Friday, August 24, 2007

The New Colonialists


“Their interest is exploiting us, just like everyone who came before...They have simply come to take the place of the West as the new colonizers of Africa.” - a Zambian politician

Chinese officials and their African allies like to call their growing relationship a win-win proposition, a rising tide that lifts all boats in China’s ever-widening sea of influence .

From South Africa’s manganese mines to Niger’s uranium pits, from Sudan’s oil fields to Congo’s cobalt mines, China’s hunger for resources has been a shot in the arm, increasing revenues and helping push some of the world’s poorest countries further up the ladder of development.

But China is also exporting huge volumes of finished, manufactured goods — T-shirts, flashlights, radios and socks, just to name a few — to those same countries, hampering Africa’s ability to make its own products and develop healthy, diverse economies.
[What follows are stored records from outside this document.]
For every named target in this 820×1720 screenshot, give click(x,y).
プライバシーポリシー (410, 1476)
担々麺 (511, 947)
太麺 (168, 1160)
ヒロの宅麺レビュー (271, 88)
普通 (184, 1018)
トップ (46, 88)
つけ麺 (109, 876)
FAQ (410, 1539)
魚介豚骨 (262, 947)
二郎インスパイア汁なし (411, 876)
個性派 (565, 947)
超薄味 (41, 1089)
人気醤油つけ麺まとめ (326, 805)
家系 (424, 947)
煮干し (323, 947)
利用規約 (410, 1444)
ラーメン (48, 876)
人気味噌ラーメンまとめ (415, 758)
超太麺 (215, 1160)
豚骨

Textile mills and other factories in Zambia have suffered and even closed as cheap Chinese goods flood the world market, eliminating jobs in a country that sorely needs them. The Chinese investment in copper mining has left a trail of heartbreak and recrimination after one of the worst industrial accidents in Zambian history, a blast at a Chinese-owned explosives factory in Chambishi in 2005 that killed 46 people, most of them in their 20s.
“They were careless. Safety was not their priority. Everything was about productivity no matter what.”

But China’s growing presence in global trade is wiping out thousands of jobs in countries with fledgling manufacturing sectors like Zambia and South Africa. Despite relatively low wages in many countries, African manufacturers find it very hard to compete, arguing that China’s currency policies undervalue the yuan and give Chinese exporters a huge advantage. Many industries in China also benefited at various points from subsidies and free or low-cost government financing, making their costs lower. Beyond that, there are major infrastructure problems in Africa, where industry struggles with inadequate roads and railways, and unreliable electricity and water supplies.

Africa found itself once again on the losing end of globalization.
For decades, African countries exported large quantities of clothes and textiles to developed countries under a trade agreement intended to protect European and American markets from competition from China and others, while encouraging exports from the world’s poorest nations. But the trade provision, the Agreement on Textiles and Clothing, expired in January 2005, putting these countries in direct export competition with China.
Ms. Zimba, 40, a quality-control worker , earned a little less than $100 a month, as well as free health care and a pension, and a little three-room house in the workers’ compound. But since she lost her job, her family’s standard of living has plummeted. The water was turned off .

As for the Chinese, she bitterly refers to them as “briefcase investors.”

“They just fill their briefcases with our wealth and leave,” she said.